My comment: The experimental barriers are insignificant compared to the barriers of ignorance represented in this news article. The collaboration appears not to include efforts made by biophysicists to convince theorists that the chemistry of protein folding required for increasing organismal complexity is biophysically constrained by the second LAW of thermodynamics, which is linked from chemistry to perturbed protein folding via nutrient stress and social stress manifested in “heat shock” that alters protein folding. Neurons “…repressed in the presence of the stimulus and active in the absence of the stimulus…” respond to the presence or absence of chemical cues associated with food odors an social odors called pheromones. If enough food is present and not too many pheromone-producing conspecifics, no response is required. But when ecological variation leads to an absence of food or too many conspecifics, an ecological adaptation is required, which is why circuits of neurons light up. If the neuronal circuitry did not light up, there could be no link from ecological variation to any potential ecological adaptation. The population of organisms would die of starvation; they would not evolve.

The researchers link light-induced amino acid substitutions across species that they may think have evolved via conserved molecular mechanisms. But the report on light-induced cell type differentiation and ecological adaptations manifested in the behavior of cells in the nematodes organisms suggests the proteins somehow evolved. Proteins do not ‘evolve.’ Behaviors do not ‘evolve.’

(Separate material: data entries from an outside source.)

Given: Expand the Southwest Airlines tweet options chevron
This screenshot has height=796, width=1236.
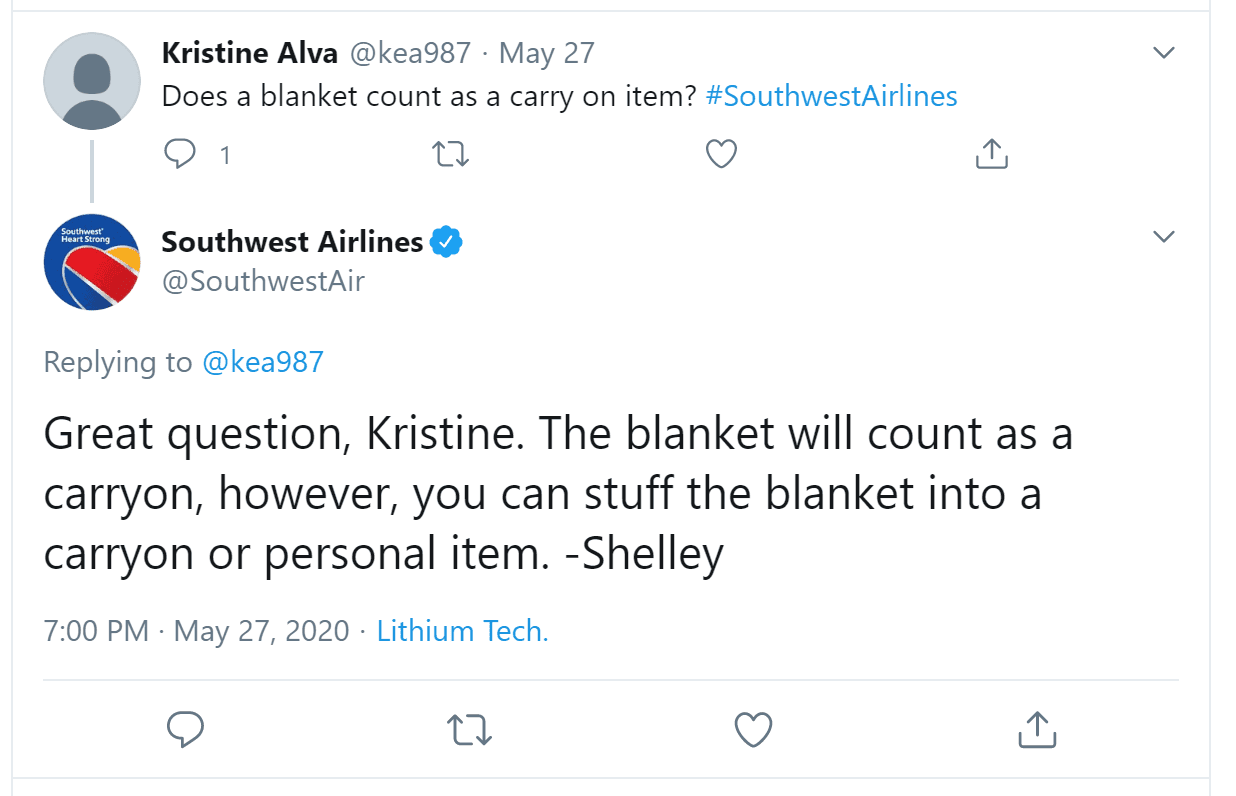Looking at the screenshot, I should tap(1163, 237).
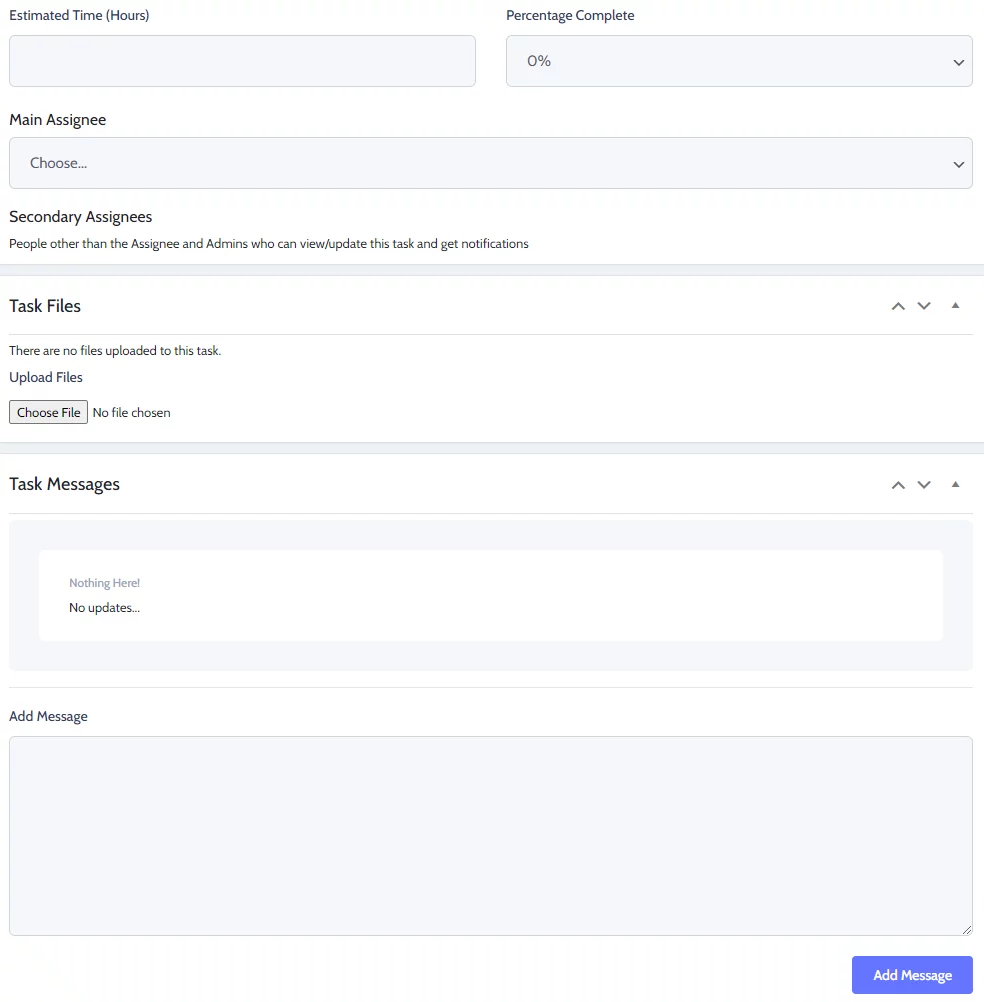Move the Task Messages panel up

click(x=898, y=485)
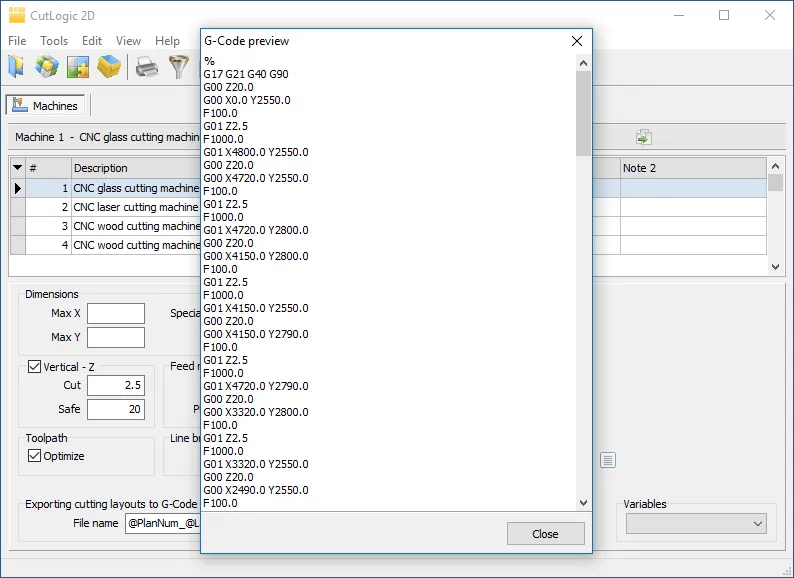
Task: Uncheck the Optimize toolpath checkbox
Action: (35, 456)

Proteins are produced in the context of of nutrient-dependent thermodynamic cycles of biosynthesis and degradation. Amino acid substitutions that stabilize DNA in the organized genomes of species from microbes to man must lead to cell type differentiation accompanied by changes in behavior or the amino acid substitutions will not be fixed in the DNA at any stage of morphological or behavioral development.

The behavioral changes in C. elegans are clearly nutrient-dependent and pheromone-controlled. They arise during nutrient-dependent ecological niche construction and pheromone-controlled social niche construction, which lead to the construction of neurogenic niches in nematodes.

For example, the nematode P. pacificus has teeth and exhibits predatory behavior because its diet varies from that of the nematode C. elegans. A nutrient-dependent amino acid substitution links the differences in these species protein production to their pheromone-controlled physiology of reproduction, which is how the epigenetic landscape is linked to the physical landscape of DNA in the organized genomes of species from microbes to man. Proteins don’t evolve; behaviors don’t evolve and species don’t evolve. See: System-wide Rewiring Underlies Behavioral Differences in Predatory and Bacterial-Feeding Nematodes and Signaling Crosstalk: Integrating Nutrient Availability and Sex and Feedback loops link odor and pheromone signaling with reproduction.

This news report included too much of the magic of evolutionary theory in what could otherwise have been a report used to link ecological variation to ecological adaptation via conserved molecular mechanisms in species from microbes to man. It is either a report on cause and effect for dummies who believe in evolutionary theories, or a report from dummies who thinks that proteins evolve. For example, if bacterial proteins evolve, bacteria can evolve to become nematodes and nematodes can evolve to become mammals.

What these reports actually show is how rapidly light-induced amino acid substitutions lead from nutrient-dependent amino acid substitutions to ecological adaptations in bacterial proteins that link their nutrient-dependent pheromone-controlled physiology of reproduction to ecological adaptations manifested in the morphological and behavioral phenotypes of species from microbes to man via conserved molecular mechanisms in an atoms to ecosystems model of biophysically-constrained cause and effect. Simply put, they start with quantum physics and end with evolution without an evolutionary event that links nutrient-dependent RNA-mediated events from ecological variation to ecological adaptations via conserved molecular mechanisms of species from microbes to man.